In Cases Where Drug Treatment May Result in Large Cell Death, SCP May Not Be Possible

PANC 0203 and PANC 0403 have been recently described as two cell lines with extremely high sensitivity to MRTX1133.5 My results strongly support these claims as 10 nM treatment for 48 h resulted in both dramatic reductions in viability as well as alteration in cellular morphology as detected by fluorescence scatter. During single-cell isolation in this study, viable cells were collected based on scattering using a simple live/dead cell stain. For both PANC 0203 and PANC 0403 cells, it was not possible to collect 200 cells for the carrier channel for more than a few intended plates due to the reduced number of cells present. Sorting gates required adjustment for both these treated cell lines due to the level of difference in relative scatter compared to control (Figure S2). In this case, the cells that were isolated appeared to be the minority of all cells, leading to concerns regarding the value of data from these cells for this study. Repeated attempts to obtain SCP data on the PANC 0203 cell line have been unsuccessful even at levels of drug treatment significantly lower than those in previous reports for this cell line (data not shown). For treatment conditions where large amounts of cell death may be an outcome, careful titration of the conditions may be necessary to obtain biologically meaningful cells for study. In some cases, this may not be possible at all.

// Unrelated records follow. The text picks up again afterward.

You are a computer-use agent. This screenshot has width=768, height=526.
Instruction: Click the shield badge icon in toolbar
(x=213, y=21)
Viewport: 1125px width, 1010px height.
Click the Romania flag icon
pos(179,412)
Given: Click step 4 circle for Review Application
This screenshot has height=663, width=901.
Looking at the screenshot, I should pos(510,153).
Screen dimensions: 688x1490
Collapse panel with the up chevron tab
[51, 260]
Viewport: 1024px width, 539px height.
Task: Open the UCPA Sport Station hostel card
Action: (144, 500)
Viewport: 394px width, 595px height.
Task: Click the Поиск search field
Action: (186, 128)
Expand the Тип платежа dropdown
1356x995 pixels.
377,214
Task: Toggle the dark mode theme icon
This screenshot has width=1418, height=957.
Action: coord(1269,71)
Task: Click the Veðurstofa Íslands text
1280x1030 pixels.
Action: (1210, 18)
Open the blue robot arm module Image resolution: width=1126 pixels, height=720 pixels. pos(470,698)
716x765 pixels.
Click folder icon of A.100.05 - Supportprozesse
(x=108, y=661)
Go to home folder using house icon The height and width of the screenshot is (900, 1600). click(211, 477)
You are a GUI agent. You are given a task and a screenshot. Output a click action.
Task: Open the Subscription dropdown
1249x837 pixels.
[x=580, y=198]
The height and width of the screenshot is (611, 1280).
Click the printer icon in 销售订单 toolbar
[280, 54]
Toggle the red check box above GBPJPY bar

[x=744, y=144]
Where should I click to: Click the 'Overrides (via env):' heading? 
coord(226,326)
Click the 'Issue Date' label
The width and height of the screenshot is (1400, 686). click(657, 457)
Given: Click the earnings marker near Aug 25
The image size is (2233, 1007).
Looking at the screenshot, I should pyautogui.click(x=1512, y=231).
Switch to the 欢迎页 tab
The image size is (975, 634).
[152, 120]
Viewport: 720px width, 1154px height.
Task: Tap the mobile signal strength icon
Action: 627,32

Limitations of the Current Study

Considerable limitations exist in this current work, as described. Limitations in the metabolomics analysis include the lack of internal or external controls for the identification and quantification of the identified metabolites. All identifications were made through a combination of high-resolution MS1 and MS/MS identifications against spectral library databases. As no tools have been fully implemented for the estimation and false discovery rates of metabolomics data today, library-based matches should always be interpreted with caution. SCP data comes with a myriad of limitations, including the fact that a data set of this size should be interpreted by a larger team than a single one. While this work was intended to pressure test our current SCP workflows while evaluating a drug of particular interest to our program, the true goal of our work is to analyze the time courses of drug treatments. While this will require significantly more time, cells, and assistance to execute, the basic workflow appears sound to carry out these studies.

Conclusions

In this work, the application of metabolomics, proteomics, and SCP to the analysis of acute dosage of a promising new small-molecule inhibitor is described. While MRTX1133 is currently in clinical trials and may not succeed, it is inevitably the basis of further compounds to target one of the most deleterious of all human cancer mutations.40 To the best of our knowledge, this is the first metabolomic or proteomic analysis of cells treated with this compound. Metabolomics demonstrates that the drug leads to a decrease in both ATP and NAD precursors in all cell lines. In addition, many amino acids appear to accumulate following drug treatment, while some amino acids such as glutamine appear to be differential between cell lines in a manner that corresponds to the number of mutant copies of the gene in each cell line. However, this is the result of only four cancer cell lines, and these results should be interpreted with caution. Proteomic analysis indicates the expected decrease in the MAPK pathway in all cell lines, as well as an alteration in GTPase signaling and MHC expression. In general, results should be expected based on previous results.1,41 To add further granularity to these measurements, approximately 1500 single cells from the PANC 0813 and ASPC-1 cell lines were analyzed. While dimensional reduction of SCP data did not indicate the existence of subpopulations of cells, in these analyses the direct analysis of the drug target does indicate that they do. At least two populations appear to exist: those in which the inhibitor has led to a decreased concentration of the KRAS protein and those where they do not. Further work in our laboratory is centered on new informatics solutions for the direct analysis of single proteins in single-cell data to help identify new populations based on expected phenotypes such as this.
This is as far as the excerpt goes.